IMPERIALE B; B DI GIULIO; MORCILLO N

Florida

Jornada; Jornadas Interdisciplinarias y actualización en Trasplante pulmonar en Fibrosis Quistica; 2010

Hospital Dr. Antonio A. Cetrángolo

Accurate treatments of tuberculosis (TB) cases due to multidrug-resistant (MDR) and extensively drug-resistant (XDR) Mycobacterium tuberculosis emphasizes the necessity of new tools for rapid detection of these strains in clinical laboratories. Minimal inhibitory concentrations (MICs) by MGIT960 and the microplate colorimetric-based method using MTT or resarzurin (CMM) were determined for the following drugs (µg/ml): amikacin (AMK): 2.0, 4.0, 8.0; kanamycin (KM), capreomycin (CPM), ethionamide (ETH): 2.5, 5.0, 10.0; cycloserine (CS): 15.0; ofloxacin (OFX) and linezolide (LZ): 0.5, 1.0, 2.0; and moxifloxacin (MOX) 0.25, 0.5, 1.0. MICs were performed on 94 clinical isolates.

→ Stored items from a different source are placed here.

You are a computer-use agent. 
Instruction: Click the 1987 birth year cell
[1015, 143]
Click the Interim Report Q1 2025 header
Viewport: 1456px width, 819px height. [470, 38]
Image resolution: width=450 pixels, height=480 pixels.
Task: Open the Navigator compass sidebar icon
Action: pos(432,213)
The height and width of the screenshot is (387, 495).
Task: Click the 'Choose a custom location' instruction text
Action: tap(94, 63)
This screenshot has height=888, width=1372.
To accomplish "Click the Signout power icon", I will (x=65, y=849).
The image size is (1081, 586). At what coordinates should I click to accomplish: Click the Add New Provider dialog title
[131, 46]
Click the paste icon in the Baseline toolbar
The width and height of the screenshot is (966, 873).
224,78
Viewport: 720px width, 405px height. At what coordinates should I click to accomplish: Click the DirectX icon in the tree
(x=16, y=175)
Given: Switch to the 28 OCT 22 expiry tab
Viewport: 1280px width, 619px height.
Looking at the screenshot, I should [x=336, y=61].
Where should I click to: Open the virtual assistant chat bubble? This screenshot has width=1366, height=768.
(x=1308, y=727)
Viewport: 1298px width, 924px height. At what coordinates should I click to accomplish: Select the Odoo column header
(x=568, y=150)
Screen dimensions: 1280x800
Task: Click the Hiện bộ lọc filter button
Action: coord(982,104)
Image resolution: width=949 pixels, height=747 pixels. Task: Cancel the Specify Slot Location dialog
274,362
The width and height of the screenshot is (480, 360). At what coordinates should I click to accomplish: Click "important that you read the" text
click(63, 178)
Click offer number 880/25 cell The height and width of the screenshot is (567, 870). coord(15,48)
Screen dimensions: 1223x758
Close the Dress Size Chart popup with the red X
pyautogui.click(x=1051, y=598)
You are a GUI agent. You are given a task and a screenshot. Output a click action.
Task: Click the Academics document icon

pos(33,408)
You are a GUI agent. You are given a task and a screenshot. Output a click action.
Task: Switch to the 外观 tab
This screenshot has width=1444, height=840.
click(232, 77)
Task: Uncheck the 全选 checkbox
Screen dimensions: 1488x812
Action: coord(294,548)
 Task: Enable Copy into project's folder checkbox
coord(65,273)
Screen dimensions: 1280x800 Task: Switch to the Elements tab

Inoculated MGITs were incubated in the instrument for no longer than 21 days. A strain was considered resistant if a positive signal flagged from the drug-containing tube within 3 days of the positive control tube. CMM plates were incubated for 8 days average. Statistical methods were applied to define drug-resistant strains on the basis of the comparison between results obtained by MGIT960 and CMM with the proportion method (gold standard). Critical concentrations were identified (µg/ml): AMK: 4.0; CPM, ETH and KM: 5.0; CS: 30.0; LZ: 1.0; MOX: 0.5; OFX: 2.0. Accuracy of MGIT960 and CMM was 100% for AMK, CPM, OFX, MOX and LZ. Results were obtained in less than 10 days for both MGIT960 and CMM, which being an in house method, was cheaper but more laborious than MGIT960. Our results showed that both methods could be promissory implemented as rapid diagnosis tools to detect MDR and XDR-TB cases in clinical practice.